My bags aren’t exactly packed yet, but I’ve booked my flights for an April trip to Botswana. The Principal of Maru a Pula, at which I taught ten years ago, has invited me to do some unpaid tech consulting as the school attempts to make another leap forward in that department.
I have laid out an ambitious set of goals for the ten-day trip. Air travel will consume three of the days, and the adjustment to the ten-hour time difference who knows how long! My specific tasks include:
- Assess feeder primary school technology instruction, in order to determine what skills entering Maru a Pula students possess.
- Evaluate vendor proposals for computer lab upgrades.
- Determine the most efficient and cost-effective means to improve the school’s Internet connection.
- Assess the teachers’ readiness to participate in a faculty laptop program.

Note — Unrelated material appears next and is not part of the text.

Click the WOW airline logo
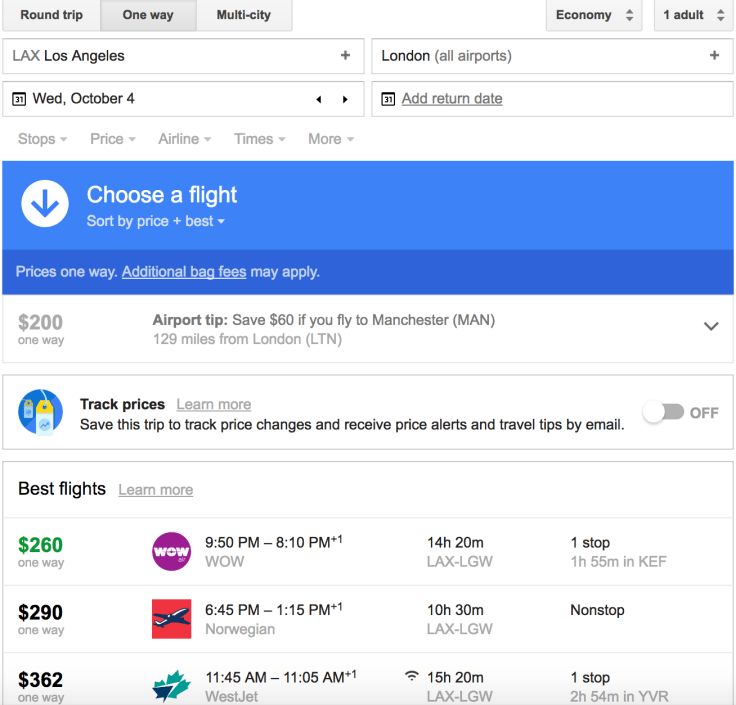Viewport: 736px width, 705px height. click(x=171, y=551)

- Install a CMS-based web site to replace the current site.
- Provide whatever tech support and training I can given the limited time.
The biggest obstacle up to this point is the school’s Internet connection. Slow development is a cliché in Africa, but Botswana has little excuse for the current state of affairs. It has had a modern telecommunications infrastructure, healthy economy, and peaceful democracy for years. I’m not exactly sure why high-speed access is still so hard to get. They only just made the leap from dial-up to ISDN last year. As a result, email is okay, web browsing is a challenge, and streaming media and VOIP are impossible.
The school’s computer labs are in dire need of upgrade, but the school needs a sustainable replacement plan even more than that. A new development levy assessed to families on top of tuition may provide the funds needed to set up a predictable replacement schedule for computer hardware and software licenses.
I hope to introduce the school to Linux-based lab computing while I am there. It is a lot more consistent with the principles of extending hardware usefulness and reducing software costs, but I will need to make sure that the current technology staff and local consultants have the necessary expertise. Unfortunately, the current lab replacement proposals on the table do not include a Linux option.
Ten years ago, I did not take such a close look at the city’s primary schools, so I will learn a lot in that aspect of this trip.
I’ll have plenty of time to describe other plans for this trip before April, especially as they become more firm! Suffice it for now to say that I’m really excited to make my first trip there since 2000 and soak in the beauty and love of Botswana. A week will be too short, I already know.